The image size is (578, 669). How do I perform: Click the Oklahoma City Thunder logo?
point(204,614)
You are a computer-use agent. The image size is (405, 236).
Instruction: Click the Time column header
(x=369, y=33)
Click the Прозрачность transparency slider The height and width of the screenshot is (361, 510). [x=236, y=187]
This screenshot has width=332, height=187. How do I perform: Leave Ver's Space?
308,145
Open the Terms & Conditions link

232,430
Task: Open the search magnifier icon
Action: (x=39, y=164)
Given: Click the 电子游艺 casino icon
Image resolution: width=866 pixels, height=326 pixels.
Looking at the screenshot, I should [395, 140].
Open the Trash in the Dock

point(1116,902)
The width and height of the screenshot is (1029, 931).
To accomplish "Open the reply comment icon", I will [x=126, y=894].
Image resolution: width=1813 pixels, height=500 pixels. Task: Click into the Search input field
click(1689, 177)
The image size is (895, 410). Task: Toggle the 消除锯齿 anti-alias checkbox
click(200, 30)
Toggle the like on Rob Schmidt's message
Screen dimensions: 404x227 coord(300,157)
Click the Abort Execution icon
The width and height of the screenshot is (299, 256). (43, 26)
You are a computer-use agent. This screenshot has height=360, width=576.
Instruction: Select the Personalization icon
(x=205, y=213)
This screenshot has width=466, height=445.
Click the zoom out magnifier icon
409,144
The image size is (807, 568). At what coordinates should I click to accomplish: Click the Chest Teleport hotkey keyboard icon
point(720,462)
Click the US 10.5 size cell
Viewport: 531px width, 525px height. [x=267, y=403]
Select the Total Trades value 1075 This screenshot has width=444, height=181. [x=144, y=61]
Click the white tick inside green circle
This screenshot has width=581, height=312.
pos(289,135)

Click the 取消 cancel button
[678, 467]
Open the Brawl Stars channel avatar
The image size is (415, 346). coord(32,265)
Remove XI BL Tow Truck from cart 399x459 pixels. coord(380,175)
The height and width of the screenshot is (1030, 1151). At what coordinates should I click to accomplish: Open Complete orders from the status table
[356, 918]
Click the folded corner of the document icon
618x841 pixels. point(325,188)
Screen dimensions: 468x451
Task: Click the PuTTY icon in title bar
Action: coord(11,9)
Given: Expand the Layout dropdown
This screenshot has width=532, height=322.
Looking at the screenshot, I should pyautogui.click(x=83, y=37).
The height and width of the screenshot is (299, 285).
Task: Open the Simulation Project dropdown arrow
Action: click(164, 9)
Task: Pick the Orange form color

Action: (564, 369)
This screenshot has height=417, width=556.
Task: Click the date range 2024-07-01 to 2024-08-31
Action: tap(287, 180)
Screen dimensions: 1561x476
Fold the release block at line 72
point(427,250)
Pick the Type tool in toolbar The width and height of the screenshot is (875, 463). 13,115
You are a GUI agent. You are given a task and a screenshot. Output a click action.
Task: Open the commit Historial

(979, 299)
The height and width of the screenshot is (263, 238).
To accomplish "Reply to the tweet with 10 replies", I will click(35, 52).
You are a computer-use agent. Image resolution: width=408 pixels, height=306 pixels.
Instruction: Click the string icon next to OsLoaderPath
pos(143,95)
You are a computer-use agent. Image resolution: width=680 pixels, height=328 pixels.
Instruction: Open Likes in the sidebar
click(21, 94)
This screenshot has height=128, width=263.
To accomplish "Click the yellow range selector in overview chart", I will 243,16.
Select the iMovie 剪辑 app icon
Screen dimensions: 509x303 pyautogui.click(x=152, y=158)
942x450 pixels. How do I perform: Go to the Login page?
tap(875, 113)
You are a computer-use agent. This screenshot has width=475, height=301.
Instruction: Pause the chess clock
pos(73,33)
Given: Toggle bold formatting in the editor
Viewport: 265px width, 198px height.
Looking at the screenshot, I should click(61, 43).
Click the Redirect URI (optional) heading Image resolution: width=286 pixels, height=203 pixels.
=-=-=-=-=
• _What to work on_: Retype all of the records above, word for word.

• _Answer area_:
The image size is (578, 669). How do I perform: Click the Oklahoma City Thunder logo?
point(204,614)
You are a computer-use agent. The image size is (405, 236).
Instruction: Click the Time column header
(x=369, y=33)
Click the Прозрачность transparency slider The height and width of the screenshot is (361, 510). [x=236, y=187]
This screenshot has width=332, height=187. How do I perform: Leave Ver's Space?
308,145
Open the Terms & Conditions link

232,430
Task: Open the search magnifier icon
Action: (x=39, y=164)
Given: Click the 电子游艺 casino icon
Image resolution: width=866 pixels, height=326 pixels.
Looking at the screenshot, I should [395, 140].
Open the Trash in the Dock

point(1116,902)
The width and height of the screenshot is (1029, 931).
To accomplish "Open the reply comment icon", I will [x=126, y=894].
Image resolution: width=1813 pixels, height=500 pixels. Task: Click into the Search input field
click(1689, 177)
The image size is (895, 410). Task: Toggle the 消除锯齿 anti-alias checkbox
click(200, 30)
Toggle the like on Rob Schmidt's message
Screen dimensions: 404x227 coord(300,157)
Click the Abort Execution icon
The width and height of the screenshot is (299, 256). (43, 26)
You are a computer-use agent. This screenshot has height=360, width=576.
Instruction: Select the Personalization icon
(x=205, y=213)
This screenshot has width=466, height=445.
Click the zoom out magnifier icon
409,144
The image size is (807, 568). At what coordinates should I click to accomplish: Click the Chest Teleport hotkey keyboard icon
point(720,462)
Click the US 10.5 size cell
Viewport: 531px width, 525px height. [x=267, y=403]
Select the Total Trades value 1075 This screenshot has width=444, height=181. [x=144, y=61]
Click the white tick inside green circle
This screenshot has width=581, height=312.
pos(289,135)

Click the 取消 cancel button
[678, 467]
Open the Brawl Stars channel avatar
The image size is (415, 346). coord(32,265)
Remove XI BL Tow Truck from cart 399x459 pixels. coord(380,175)
The height and width of the screenshot is (1030, 1151). At what coordinates should I click to accomplish: Open Complete orders from the status table
[356, 918]
Click the folded corner of the document icon
618x841 pixels. point(325,188)
Screen dimensions: 468x451
Task: Click the PuTTY icon in title bar
Action: coord(11,9)
Given: Expand the Layout dropdown
This screenshot has width=532, height=322.
Looking at the screenshot, I should pyautogui.click(x=83, y=37).
The height and width of the screenshot is (299, 285).
Task: Open the Simulation Project dropdown arrow
Action: click(164, 9)
Task: Pick the Orange form color

Action: (564, 369)
This screenshot has height=417, width=556.
Task: Click the date range 2024-07-01 to 2024-08-31
Action: tap(287, 180)
Screen dimensions: 1561x476
Fold the release block at line 72
point(427,250)
Pick the Type tool in toolbar The width and height of the screenshot is (875, 463). 13,115
You are a GUI agent. You are given a task and a screenshot. Output a click action.
Task: Open the commit Historial

(979, 299)
The height and width of the screenshot is (263, 238).
To accomplish "Reply to the tweet with 10 replies", I will click(35, 52).
You are a computer-use agent. Image resolution: width=408 pixels, height=306 pixels.
Instruction: Click the string icon next to OsLoaderPath
pos(143,95)
You are a computer-use agent. Image resolution: width=680 pixels, height=328 pixels.
Instruction: Open Likes in the sidebar
click(21, 94)
This screenshot has height=128, width=263.
To accomplish "Click the yellow range selector in overview chart", I will 243,16.
Select the iMovie 剪辑 app icon
Screen dimensions: 509x303 pyautogui.click(x=152, y=158)
942x450 pixels. How do I perform: Go to the Login page?
tap(875, 113)
You are a computer-use agent. This screenshot has width=475, height=301.
Instruction: Pause the chess clock
pos(73,33)
Given: Toggle bold formatting in the editor
Viewport: 265px width, 198px height.
Looking at the screenshot, I should click(61, 43).
Click the Redirect URI (optional) heading Image resolution: width=286 pixels, height=203 pixels.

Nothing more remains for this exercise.